AVAILABLE DATA:
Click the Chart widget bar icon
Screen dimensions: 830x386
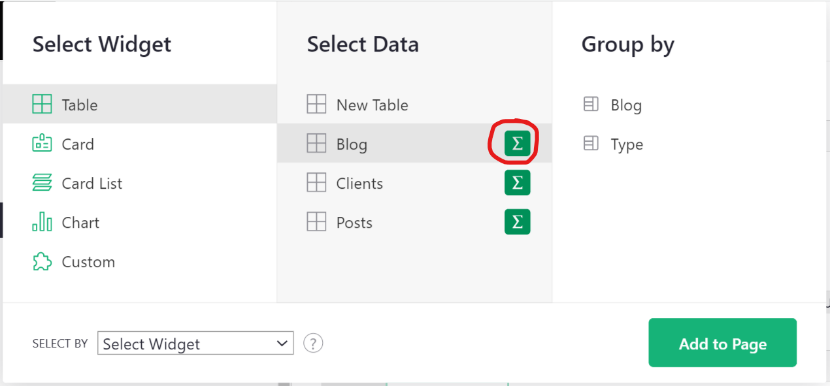pyautogui.click(x=42, y=222)
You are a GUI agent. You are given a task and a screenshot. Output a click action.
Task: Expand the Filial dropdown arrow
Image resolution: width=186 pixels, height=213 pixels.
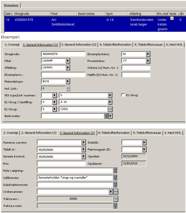(x=68, y=61)
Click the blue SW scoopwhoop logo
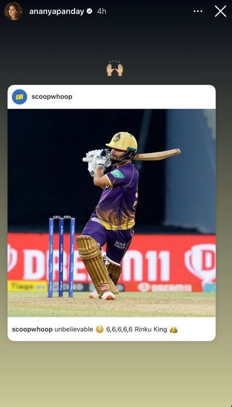Image resolution: width=232 pixels, height=407 pixels. pyautogui.click(x=20, y=97)
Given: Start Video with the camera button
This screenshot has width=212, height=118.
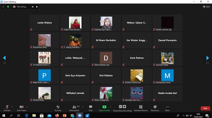Looking at the screenshot, I should tap(21, 108).
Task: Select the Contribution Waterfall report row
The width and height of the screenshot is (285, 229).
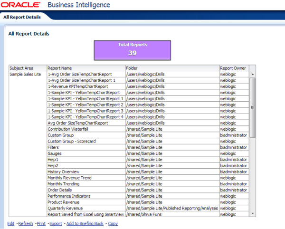Action: click(x=68, y=129)
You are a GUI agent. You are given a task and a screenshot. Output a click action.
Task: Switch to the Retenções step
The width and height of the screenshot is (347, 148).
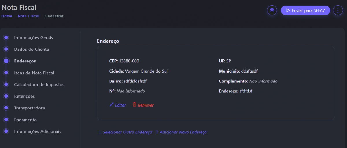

ABOUT THIS TASK: Only lines from the one holding "Click the blue SW scoopwhoop logo" through the last line of the entries above are wanted, both ends included, each retyped exactly; no pictures.

COMPLETED EXERCISE:
Click the blue SW scoopwhoop logo
Image resolution: width=232 pixels, height=407 pixels. pyautogui.click(x=20, y=97)
Given: Start Video with the camera button
This screenshot has width=212, height=118.
Looking at the screenshot, I should tap(21, 108).
Task: Select the Contribution Waterfall report row
The width and height of the screenshot is (285, 229).
Action: click(x=68, y=129)
You are a GUI agent. You are given a task and a screenshot. Output a click action.
Task: Switch to the Retenções step
The width and height of the screenshot is (347, 148).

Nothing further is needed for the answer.